The propaganda you often get from people promising longer, leaner muscles for your body don’t understand your body at all, and have definitely never studied it. How many times have you heard that pilates and yoga will give you that long, slender look and using WEIGHTS will just make you bulky?

This statement is one of the greatest LIES you will hear about exercise, this statement is always from people who don’t know a thing about exercise science, who have never trained a lot of people and shouldn’t comment on matters they have no real experience on. Pilates and yoga WILL be good for your body, but please don’t try to lie to me that weights are going to make you bulky and be a negative in some way!!!!

If you train your muscle, saying it’s going to become long and lean is like saying all of our workouts are going to make you several inches taller, absolutely impossible, your muscles cannot respond that way.

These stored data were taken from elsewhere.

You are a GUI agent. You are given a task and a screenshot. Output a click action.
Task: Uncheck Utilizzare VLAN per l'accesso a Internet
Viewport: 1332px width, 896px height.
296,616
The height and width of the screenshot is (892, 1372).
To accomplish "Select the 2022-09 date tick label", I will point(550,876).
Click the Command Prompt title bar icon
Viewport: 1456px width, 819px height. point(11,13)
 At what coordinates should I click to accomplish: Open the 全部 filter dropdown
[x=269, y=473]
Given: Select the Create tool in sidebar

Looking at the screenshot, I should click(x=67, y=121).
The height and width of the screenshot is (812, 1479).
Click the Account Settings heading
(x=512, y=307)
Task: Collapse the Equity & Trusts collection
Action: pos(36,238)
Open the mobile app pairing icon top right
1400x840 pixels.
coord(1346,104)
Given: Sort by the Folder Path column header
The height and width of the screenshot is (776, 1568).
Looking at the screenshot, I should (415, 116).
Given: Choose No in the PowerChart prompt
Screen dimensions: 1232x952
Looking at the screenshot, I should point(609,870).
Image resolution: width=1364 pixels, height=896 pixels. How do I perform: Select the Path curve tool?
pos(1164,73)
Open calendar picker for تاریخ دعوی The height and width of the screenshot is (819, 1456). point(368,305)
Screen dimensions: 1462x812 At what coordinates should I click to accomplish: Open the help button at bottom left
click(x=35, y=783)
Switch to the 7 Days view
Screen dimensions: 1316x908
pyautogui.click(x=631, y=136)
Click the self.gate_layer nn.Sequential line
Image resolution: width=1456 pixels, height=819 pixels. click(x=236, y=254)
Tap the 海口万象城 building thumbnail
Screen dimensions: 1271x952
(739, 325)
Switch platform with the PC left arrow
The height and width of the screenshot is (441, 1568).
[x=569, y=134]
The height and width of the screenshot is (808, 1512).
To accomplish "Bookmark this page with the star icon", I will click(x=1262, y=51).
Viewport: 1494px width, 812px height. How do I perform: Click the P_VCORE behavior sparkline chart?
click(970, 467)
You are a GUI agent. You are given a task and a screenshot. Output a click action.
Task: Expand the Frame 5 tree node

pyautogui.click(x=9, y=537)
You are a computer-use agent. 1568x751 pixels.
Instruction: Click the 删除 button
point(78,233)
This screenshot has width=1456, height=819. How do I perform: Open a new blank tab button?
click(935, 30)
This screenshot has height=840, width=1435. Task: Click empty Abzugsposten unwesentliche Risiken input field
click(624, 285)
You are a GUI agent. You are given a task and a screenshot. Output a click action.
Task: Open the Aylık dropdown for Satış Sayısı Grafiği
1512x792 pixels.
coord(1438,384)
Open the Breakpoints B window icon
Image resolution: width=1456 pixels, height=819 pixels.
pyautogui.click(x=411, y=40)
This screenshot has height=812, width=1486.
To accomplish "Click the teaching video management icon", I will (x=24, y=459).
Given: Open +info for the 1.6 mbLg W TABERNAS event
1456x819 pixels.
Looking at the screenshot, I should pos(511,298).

Men and women are guilty of trying to look like someone they never will. Getting a grip of reality is vital when you start an exercise programme, and choosing the best way to accomplish your goals always involves not only strength training, but our speed and agility work, balance and coordination work too.

This is really the way to look incredible, to perform at your best in training AND daily life, and feel fantastic on the inside and outside! Your muscles and shape are unique to you and you only, so celebrate the way your body looks.

Saturday, 19th April

Bumped into three individuals yesterday.

One has had two heart attacks by the time he was 35, now had a child and was unable to play with his child for any length of time because he would get out of breath. His partner confirmed this to be true.

The next has a severe bad back, and couldn’t stand for any length of time. She was a good sportswoman in her time, she is now 42. She couldn’t go anywhere anymore because of the embarrassment of not being able to walk far, and always needing to sit down. She had trouble keeping up with her kids and was depressed about her condition.

The third was 32 years of age, been a big drinker with the medals to prove it, and was suffering from very high blood pressure. He wouldn’t talk to anyone about it because he felt embarrassed, because his sporting past was so good, and he didn’t want his employer and his friends to find out about it.

They all asked for help due to their various ultimately unsuccessful ways of trying to solve these problems. All of these people could be classed a relatively young and in the prime of their lives.

They explained that they had been to gyms before, but the recurring theme of being shown around machines once, then they were left to their own devices. Their “programme” consisted of treadmill, bike, and rower IF they could do it.

They felt alone, and soon the feeling of hopelessness flooded their minds again, and led to them quitting their very limited “programme” almost before it started.

The big question has to be asked, all of these examples have been badly let down before and forgotten about in the “system”.

Their progress HAS NOT been followed up, their needs haven’t been considered, and proper care was not taken.

One of the most common questions we get is “do you look after us all of the time, EVEN after the first session?!! All of you who train with us now know we do of course we do. New members still ask us that question and we still have to keep giving the same answer of YES until they find out that we do ALL of the time. Yes we do measure all the time too, with several tests every month no matter what.

This will always make us the complete opposite of any other gym.

I like to answer it another way too, we like to DEVELOP everyone because you don’t really know how everyone will react to exercise, and ALL of you will improve and reach new standards and new highs and physical development, balance, coordination and mental concentration, plus significantly improving any health worries.

All of those three examples at the start can be helped enormously and their lives can be turned around, but a lot of care and attention must go into them first.